At a House Oversight Committee hearing yesterday, a State Department official admitted the government does not know the whereabouts of thousands of foreigners who had their visas revoked over terror concerns.
“You don’t have a clue do you?” Rep. Jason Chaffetz, R-Utah, told Michele Thoren Bond, assistant secretary for the Bureau of Consular Affairs.
Bond told the committee that the U.S. has revoked more than 122,000 visas, 9,500 of which were revoked due to terrorism concerns.
Chaffetz asked Bond where those individuals were located now, to which she responded: “I don’t know.”
The startling admission came as members of the committee pressed administration officials on what safeguards are in place to reduce the risk from would-be extremists.
At issue is how closely the U.S. government examines the background of people seeking entry to the country, including reviews of their social media postings.
“If half the employers are doing it in the United States of America, if colleges are doing it for students, why wouldn’t Homeland Security do it?” said Rep. Stephen Lynch, D-Mass. “We don’t even look at their public stuff, that’s what kills me.”
Leon Rodriguez, director of U.S. Citizenship and Immigration Services, told committee members: “There is less there that is actually of screening value than you would expect, at least in small early samples, some things seem more ambiguous than clear.”
Homeland Security Secretary Jeh Johnson said on Wednesday, “There are some legal limits to what we can do.”

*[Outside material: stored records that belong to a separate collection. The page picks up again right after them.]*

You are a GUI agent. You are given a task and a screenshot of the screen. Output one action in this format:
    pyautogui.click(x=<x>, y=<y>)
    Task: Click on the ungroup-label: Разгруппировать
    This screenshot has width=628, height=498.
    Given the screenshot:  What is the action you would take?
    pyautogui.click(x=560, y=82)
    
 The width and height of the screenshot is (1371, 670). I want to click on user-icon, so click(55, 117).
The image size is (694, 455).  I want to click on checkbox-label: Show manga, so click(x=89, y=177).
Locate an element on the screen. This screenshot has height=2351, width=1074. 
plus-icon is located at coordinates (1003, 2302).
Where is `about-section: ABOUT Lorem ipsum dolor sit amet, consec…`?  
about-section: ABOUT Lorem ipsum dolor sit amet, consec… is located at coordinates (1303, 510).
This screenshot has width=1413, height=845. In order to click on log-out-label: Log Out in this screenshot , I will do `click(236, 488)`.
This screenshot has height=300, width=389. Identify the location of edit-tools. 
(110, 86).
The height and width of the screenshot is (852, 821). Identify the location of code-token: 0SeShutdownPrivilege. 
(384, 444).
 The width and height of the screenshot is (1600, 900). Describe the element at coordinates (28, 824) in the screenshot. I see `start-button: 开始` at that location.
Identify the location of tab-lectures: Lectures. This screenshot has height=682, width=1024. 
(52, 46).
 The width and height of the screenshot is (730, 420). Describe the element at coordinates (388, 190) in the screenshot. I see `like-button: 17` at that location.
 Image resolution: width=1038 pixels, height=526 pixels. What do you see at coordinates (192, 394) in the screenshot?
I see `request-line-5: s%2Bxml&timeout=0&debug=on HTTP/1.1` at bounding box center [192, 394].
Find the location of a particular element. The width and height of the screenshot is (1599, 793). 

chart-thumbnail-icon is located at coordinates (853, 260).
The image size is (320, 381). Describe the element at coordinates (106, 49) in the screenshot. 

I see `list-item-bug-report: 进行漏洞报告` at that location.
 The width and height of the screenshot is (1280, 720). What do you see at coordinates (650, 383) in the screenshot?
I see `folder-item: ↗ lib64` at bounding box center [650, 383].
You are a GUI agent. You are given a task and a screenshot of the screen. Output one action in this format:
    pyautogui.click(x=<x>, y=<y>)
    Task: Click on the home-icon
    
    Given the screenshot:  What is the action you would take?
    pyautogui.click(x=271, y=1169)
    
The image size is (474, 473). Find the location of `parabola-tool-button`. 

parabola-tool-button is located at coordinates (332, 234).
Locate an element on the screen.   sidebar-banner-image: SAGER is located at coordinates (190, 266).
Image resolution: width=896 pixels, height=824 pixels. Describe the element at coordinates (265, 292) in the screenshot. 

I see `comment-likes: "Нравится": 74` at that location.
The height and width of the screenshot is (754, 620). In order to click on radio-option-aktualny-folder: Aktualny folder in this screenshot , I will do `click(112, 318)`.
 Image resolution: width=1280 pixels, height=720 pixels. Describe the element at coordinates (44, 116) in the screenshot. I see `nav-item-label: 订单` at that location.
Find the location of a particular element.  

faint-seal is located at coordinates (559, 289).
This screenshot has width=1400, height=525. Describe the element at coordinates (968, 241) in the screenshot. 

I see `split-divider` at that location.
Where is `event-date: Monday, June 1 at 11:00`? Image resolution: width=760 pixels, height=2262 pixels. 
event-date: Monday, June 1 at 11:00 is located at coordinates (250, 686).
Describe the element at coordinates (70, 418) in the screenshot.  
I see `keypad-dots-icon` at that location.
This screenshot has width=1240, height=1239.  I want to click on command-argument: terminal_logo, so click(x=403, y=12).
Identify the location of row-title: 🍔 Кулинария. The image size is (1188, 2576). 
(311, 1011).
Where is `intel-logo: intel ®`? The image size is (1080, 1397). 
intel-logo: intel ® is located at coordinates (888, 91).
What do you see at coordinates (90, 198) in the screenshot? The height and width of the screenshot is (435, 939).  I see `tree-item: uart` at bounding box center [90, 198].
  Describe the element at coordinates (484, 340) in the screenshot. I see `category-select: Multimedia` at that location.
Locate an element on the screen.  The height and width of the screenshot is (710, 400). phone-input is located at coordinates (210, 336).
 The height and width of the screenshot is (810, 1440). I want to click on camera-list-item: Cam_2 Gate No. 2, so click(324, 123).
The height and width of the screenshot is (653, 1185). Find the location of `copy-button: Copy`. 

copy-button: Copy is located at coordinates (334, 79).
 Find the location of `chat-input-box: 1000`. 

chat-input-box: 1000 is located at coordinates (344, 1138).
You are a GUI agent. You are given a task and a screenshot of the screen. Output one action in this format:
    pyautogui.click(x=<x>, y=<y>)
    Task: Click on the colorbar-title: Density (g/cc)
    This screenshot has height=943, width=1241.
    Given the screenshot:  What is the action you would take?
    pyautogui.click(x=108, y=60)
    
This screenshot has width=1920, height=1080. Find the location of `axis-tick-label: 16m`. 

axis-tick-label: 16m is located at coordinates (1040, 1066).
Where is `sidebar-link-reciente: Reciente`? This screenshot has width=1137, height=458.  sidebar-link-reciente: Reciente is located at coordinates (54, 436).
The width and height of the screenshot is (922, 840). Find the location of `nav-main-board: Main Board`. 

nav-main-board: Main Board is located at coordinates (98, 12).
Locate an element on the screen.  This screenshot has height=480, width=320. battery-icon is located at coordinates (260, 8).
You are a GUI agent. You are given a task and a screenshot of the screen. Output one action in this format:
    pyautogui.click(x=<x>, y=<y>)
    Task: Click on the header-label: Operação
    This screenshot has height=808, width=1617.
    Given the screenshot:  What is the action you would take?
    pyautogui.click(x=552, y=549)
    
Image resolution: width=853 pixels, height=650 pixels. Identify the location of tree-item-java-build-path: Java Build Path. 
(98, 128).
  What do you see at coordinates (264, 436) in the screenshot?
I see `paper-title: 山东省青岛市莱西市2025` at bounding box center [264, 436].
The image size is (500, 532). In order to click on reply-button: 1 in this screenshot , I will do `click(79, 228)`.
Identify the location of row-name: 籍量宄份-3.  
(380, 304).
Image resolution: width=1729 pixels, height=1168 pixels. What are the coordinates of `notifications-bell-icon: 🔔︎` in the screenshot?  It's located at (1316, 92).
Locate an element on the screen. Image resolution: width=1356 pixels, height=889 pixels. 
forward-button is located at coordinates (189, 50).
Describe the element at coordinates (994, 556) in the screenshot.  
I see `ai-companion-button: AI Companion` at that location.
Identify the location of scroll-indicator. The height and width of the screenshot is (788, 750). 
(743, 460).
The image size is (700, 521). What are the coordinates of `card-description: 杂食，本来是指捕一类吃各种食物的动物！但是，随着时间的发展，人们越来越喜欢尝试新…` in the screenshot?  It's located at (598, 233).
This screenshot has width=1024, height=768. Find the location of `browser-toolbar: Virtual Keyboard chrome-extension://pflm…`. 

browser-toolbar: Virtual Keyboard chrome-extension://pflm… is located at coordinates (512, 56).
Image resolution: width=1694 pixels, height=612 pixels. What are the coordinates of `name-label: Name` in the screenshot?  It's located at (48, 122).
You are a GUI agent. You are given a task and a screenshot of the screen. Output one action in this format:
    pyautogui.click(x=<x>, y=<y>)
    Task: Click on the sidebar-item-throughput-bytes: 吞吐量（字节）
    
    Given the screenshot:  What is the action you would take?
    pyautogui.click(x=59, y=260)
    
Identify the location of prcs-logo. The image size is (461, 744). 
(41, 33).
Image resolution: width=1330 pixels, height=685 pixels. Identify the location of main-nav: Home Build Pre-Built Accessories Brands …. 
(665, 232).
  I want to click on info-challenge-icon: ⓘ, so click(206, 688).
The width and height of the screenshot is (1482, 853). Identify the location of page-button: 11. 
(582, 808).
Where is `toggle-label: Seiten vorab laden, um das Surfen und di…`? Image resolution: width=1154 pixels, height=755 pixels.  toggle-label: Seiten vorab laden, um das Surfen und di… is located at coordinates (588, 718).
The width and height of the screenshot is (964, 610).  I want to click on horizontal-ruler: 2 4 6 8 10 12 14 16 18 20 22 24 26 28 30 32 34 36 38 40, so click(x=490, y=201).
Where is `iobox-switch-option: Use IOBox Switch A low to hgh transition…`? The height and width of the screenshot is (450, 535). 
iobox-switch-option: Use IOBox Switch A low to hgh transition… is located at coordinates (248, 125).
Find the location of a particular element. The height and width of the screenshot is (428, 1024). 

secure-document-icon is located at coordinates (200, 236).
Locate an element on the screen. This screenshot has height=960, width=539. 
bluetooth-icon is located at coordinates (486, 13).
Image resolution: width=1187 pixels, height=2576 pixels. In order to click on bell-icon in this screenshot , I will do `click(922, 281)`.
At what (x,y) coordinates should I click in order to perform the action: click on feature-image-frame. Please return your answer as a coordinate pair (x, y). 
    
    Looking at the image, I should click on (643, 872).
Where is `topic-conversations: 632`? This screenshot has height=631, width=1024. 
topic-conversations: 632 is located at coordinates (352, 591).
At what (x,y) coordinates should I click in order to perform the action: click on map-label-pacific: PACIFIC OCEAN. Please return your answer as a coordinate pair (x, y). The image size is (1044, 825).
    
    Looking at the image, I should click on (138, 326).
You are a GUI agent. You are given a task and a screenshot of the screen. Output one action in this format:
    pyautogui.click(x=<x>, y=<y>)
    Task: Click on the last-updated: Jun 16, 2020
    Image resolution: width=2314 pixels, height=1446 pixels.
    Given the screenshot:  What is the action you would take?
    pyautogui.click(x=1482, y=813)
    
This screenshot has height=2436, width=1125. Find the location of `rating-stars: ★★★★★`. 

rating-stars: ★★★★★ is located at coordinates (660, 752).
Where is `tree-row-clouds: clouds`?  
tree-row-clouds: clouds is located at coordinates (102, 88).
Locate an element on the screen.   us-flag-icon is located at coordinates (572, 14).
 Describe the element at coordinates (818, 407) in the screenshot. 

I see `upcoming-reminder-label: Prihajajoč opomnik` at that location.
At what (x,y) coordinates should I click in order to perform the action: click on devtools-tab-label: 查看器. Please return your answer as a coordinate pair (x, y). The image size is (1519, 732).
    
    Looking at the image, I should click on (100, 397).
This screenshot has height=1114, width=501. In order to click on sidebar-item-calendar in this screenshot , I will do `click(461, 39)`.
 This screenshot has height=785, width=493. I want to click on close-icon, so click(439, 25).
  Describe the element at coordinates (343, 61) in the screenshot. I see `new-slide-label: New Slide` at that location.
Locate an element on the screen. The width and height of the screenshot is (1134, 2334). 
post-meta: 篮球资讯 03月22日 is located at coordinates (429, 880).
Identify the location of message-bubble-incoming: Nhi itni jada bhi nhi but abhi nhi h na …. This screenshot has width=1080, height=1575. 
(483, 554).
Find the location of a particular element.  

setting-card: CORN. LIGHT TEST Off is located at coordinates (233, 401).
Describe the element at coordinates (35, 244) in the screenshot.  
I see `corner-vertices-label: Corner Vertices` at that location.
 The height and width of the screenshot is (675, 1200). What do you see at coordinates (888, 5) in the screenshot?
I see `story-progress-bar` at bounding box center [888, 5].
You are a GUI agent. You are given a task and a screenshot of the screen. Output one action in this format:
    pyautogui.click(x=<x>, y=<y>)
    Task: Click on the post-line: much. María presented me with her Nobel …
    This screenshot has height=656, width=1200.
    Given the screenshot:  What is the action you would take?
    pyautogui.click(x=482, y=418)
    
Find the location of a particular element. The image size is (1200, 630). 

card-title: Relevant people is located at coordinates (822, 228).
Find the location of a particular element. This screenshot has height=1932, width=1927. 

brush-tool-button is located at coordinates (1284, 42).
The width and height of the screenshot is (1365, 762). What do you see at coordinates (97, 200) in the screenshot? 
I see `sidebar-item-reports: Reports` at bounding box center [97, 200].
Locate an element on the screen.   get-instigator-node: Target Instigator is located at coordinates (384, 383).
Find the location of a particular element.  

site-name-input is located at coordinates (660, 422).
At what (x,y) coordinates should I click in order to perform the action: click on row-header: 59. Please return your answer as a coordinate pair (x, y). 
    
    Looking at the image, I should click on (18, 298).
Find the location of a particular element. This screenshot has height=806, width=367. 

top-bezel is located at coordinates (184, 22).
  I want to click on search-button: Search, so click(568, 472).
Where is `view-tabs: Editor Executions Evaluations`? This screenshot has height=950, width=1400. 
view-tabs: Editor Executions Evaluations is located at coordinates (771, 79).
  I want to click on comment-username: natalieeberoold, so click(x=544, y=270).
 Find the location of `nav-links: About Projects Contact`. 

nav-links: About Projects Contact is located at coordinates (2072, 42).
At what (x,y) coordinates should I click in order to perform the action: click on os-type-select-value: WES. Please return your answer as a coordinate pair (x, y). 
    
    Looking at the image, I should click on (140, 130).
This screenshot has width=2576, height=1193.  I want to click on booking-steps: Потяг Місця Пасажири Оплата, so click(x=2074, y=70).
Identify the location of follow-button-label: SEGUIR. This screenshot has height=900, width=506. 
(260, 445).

Chaffetz opened the hearing by saying: “It is unclear how someone who so openly discussed her hatred of our country and way of life could easily pass three background checks. We need to understand how the breakdown happened with [Tashfeen] Malik and what we are doing to make sure it doesn’t happen again.”
FBI Director James Comey had said earlier this week that Malik was communicating online with future husband Syed about jihad and martyrdom before getting married.